I was wondering how to count the number of a specific character in each line by some text processing utilities?

For example, to count " in each line of the following text

"hello!" 
Thank you!

The first line has two, and the second line has 0.

Another example is to count ( in each line.

Just going to add that you received much increased performance by writing your own 10 line C program for this rather than using regular expressions with sed. You should consider doing depending on the size of your input files. — user606723, Aug 14 '11 at 22:23

maxschlepzig · Accepted Answer · 2011-08-15T07:36:21.963

157

You can do it with sed and awk:

$ sed 's/[^"]//g' dat | awk '{ print length }'
2
0

Where dat is your example text, sed deletes (for each line) all non-" characters and awk prints for each line its size (i.e. length is equivalent to length($0), where $0 denotes the current line).

For another character you just have to change the sed expression. For example for ( to:

's/[^(]//g'

Update: sed is kind of overkill for the task - tr is sufficient. An equivalent solution with tr is:

$ tr -d -c '"\n' < dat | awk '{ print length; }'

Meaning that tr deletes all characters which are not (-c means complement) in the character set "\n.
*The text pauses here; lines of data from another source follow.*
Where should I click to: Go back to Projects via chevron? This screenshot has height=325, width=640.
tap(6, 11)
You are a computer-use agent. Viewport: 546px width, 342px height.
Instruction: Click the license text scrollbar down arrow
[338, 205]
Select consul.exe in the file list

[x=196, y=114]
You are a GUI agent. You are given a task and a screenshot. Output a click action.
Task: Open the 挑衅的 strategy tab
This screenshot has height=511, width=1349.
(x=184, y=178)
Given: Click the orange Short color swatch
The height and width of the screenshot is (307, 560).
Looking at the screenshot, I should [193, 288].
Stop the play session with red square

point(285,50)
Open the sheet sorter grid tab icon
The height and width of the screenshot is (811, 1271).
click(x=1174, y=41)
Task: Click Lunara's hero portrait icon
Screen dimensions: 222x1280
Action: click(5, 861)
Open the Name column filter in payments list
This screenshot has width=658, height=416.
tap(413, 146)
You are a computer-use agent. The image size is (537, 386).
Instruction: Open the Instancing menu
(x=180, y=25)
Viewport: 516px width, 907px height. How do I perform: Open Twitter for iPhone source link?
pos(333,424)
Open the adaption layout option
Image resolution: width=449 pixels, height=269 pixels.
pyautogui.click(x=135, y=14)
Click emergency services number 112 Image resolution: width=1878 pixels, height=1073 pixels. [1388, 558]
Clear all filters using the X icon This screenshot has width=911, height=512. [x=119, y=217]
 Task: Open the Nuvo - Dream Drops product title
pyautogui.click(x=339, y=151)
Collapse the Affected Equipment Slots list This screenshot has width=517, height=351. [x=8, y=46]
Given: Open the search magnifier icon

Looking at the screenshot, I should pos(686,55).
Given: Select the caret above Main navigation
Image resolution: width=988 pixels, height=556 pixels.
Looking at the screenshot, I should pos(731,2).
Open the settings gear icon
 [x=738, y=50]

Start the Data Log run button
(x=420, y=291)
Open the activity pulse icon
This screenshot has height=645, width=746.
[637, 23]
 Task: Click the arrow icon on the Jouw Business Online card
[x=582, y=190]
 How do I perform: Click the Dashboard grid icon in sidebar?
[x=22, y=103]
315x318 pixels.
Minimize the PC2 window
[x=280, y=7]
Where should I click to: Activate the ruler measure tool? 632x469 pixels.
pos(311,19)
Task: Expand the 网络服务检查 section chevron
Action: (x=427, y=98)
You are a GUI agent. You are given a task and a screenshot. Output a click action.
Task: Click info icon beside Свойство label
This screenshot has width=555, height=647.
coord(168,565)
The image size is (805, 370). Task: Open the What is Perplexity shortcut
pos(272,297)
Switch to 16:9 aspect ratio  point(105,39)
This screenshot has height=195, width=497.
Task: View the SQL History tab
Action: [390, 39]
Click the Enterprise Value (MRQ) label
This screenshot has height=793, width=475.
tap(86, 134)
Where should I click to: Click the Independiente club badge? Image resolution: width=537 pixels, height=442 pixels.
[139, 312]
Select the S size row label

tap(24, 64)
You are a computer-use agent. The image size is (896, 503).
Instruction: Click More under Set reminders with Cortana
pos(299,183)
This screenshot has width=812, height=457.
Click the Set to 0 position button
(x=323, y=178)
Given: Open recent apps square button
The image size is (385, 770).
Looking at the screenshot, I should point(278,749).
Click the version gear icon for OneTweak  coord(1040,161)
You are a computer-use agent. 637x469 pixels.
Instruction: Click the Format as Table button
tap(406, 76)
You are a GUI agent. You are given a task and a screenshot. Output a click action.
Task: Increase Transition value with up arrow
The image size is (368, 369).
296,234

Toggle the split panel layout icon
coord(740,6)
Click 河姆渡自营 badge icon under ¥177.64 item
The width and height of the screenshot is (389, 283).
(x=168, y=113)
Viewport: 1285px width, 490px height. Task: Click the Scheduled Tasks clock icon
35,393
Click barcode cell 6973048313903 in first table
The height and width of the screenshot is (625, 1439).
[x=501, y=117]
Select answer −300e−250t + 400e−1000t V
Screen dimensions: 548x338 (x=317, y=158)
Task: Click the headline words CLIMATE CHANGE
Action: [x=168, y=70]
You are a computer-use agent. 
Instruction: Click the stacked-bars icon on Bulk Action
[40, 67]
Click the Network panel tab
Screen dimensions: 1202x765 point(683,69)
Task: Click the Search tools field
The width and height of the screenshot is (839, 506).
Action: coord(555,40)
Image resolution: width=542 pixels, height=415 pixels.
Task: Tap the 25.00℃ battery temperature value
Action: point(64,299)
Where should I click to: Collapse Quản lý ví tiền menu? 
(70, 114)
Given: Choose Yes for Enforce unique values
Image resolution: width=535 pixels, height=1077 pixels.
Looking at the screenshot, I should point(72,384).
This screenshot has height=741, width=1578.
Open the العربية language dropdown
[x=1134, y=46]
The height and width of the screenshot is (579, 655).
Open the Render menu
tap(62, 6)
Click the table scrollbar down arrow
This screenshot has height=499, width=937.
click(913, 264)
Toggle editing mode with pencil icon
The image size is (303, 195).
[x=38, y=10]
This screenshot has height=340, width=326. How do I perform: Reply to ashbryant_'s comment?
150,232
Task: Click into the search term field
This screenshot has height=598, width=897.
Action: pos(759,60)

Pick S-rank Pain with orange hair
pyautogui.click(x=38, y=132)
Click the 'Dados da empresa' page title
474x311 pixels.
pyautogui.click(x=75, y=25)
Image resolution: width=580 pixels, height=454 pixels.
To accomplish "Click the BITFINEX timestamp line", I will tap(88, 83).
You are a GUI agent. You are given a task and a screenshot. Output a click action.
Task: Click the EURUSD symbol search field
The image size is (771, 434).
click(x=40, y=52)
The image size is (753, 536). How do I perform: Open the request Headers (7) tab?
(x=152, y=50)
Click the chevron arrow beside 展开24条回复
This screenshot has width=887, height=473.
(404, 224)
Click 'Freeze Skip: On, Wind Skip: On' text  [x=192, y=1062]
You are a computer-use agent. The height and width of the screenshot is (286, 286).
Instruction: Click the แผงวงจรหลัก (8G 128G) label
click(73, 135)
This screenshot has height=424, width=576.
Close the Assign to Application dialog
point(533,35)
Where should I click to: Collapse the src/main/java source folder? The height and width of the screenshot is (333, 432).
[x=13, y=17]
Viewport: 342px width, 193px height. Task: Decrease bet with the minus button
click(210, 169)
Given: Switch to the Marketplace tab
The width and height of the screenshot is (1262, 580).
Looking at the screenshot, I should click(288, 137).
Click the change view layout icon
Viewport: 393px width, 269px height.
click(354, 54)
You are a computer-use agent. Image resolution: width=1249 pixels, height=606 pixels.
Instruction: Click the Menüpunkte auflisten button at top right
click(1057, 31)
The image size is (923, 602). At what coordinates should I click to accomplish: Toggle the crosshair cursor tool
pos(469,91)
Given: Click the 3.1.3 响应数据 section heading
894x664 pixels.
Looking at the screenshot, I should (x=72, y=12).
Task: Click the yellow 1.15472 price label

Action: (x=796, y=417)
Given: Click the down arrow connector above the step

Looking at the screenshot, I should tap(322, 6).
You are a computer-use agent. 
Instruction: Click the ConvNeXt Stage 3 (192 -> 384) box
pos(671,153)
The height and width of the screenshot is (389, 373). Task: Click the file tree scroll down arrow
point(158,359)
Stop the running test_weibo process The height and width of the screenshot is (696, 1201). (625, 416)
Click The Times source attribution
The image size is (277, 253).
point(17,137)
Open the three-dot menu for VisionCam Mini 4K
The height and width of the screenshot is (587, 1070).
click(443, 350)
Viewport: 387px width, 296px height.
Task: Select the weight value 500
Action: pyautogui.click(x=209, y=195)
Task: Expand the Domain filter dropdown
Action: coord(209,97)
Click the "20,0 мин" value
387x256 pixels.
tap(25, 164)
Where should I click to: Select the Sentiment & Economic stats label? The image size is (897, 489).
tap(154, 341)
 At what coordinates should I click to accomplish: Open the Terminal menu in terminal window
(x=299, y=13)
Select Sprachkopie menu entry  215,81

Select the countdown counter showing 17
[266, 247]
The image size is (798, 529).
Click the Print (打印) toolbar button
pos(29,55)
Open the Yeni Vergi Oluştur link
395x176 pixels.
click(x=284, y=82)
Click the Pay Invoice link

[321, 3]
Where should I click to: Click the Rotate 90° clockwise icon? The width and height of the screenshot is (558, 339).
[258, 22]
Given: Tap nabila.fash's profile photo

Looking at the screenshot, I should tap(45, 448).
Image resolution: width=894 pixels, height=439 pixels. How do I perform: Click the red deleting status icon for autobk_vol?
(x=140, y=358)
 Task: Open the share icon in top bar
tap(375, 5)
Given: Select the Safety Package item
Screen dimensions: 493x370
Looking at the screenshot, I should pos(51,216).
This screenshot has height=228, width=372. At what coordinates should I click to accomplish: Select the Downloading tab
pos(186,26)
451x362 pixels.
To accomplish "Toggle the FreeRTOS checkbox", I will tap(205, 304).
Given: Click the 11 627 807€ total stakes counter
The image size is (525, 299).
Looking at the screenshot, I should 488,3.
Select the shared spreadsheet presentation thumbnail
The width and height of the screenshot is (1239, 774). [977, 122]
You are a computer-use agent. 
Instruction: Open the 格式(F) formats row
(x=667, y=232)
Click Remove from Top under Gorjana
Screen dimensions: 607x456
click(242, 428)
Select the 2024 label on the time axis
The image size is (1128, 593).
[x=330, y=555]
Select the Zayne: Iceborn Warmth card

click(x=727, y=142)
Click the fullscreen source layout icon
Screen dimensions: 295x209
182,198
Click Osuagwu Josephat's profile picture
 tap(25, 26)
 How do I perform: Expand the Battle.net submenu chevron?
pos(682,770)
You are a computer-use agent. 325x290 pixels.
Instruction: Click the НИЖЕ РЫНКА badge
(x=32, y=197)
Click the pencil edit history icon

edited Aug 15 '11 at 07:36

answered Aug 14 '11 at 19:06

maxschlepzig

57,532

3

+1 should be more efficient than the tr&wc version. – Stéphane Gimenez Aug 14 '11 at 19:41
1

Yes, but can it handle Unicode? – amphetamachine Aug 15 '11 at 10:51
@amphetamachine, yes - at least a quick test with ß (utf hex: c3 9f) (instead of ") works as expected, i.e. tr, sed and awk do complement/replacement/counting without a problem - on a Ubuntu 10.04 system. – maxschlepzig Aug 15 '11 at 18:29
1

Most versions of tr, including GNU tr and classic Unix tr, operate on single byte characters and are not Unicode compliant.. Quoted from Wikipedia tr (Unix) .. Try this snippet: echo "aā⧾c" | tr "ā⧾" b ... on Ubuntu 10.04 ... ß is a single byte Extended Latin char and is handled by tr... The real issue here is not that tr doesn't handle Unicode (because ALL characters are Unicode), it is really that tr only handles one-byte at a time.. – Peter.O Aug 15 '11 at 19:32
@fred, no, ß is not a single byte character - its Unicode position is U+00DF, which is coded as 'c3 9f' in UTF-8, i.e. two bytes. – maxschlepzig Aug 16 '11 at 07:20
What if I need to count the number of occurrences of two specific consecutive characters (e.g. ,,)? I imagine it should be easy but the sed pattern s/[^,,]//g didn't work. – Amelio Vazquez-Reina Feb 12 '14 at 22:40
@AmelioVazquez-Reina It cannot work, by design. Translated into human-readable prose, s/[^,,]//g means: find everything that is not a comma and remove it. Note that this is a [^character]construction, which excludes the character following the caret ^. This should explain why your multiple commas are ignored and interpreted as one single one. – syntaxerror Nov 25 '15 at 04:48
Consider wc -c as a potentially less-overkill alternative to awk here. – Ahmed Fasih Aug 04 '16 at 03:00
@AhmedFasih, wc -c counts all characters over all lines - including newlines - not the number of characters for each line. Thus, you can't use it as direct replacement for the awk part in my answer. – maxschlepzig Aug 04 '16 at 06:46

score 76 · Answer 2 · answered Aug 14 '11 at 22:47

76

I would just use awk

awk -F\" '{print NF-1}' <fileName>

Here we set the field separator (with the -F flag) to be the character " then all we do is print number of fields NF - 1. The number of occurrences of the target character will be one less than the number of separated fields.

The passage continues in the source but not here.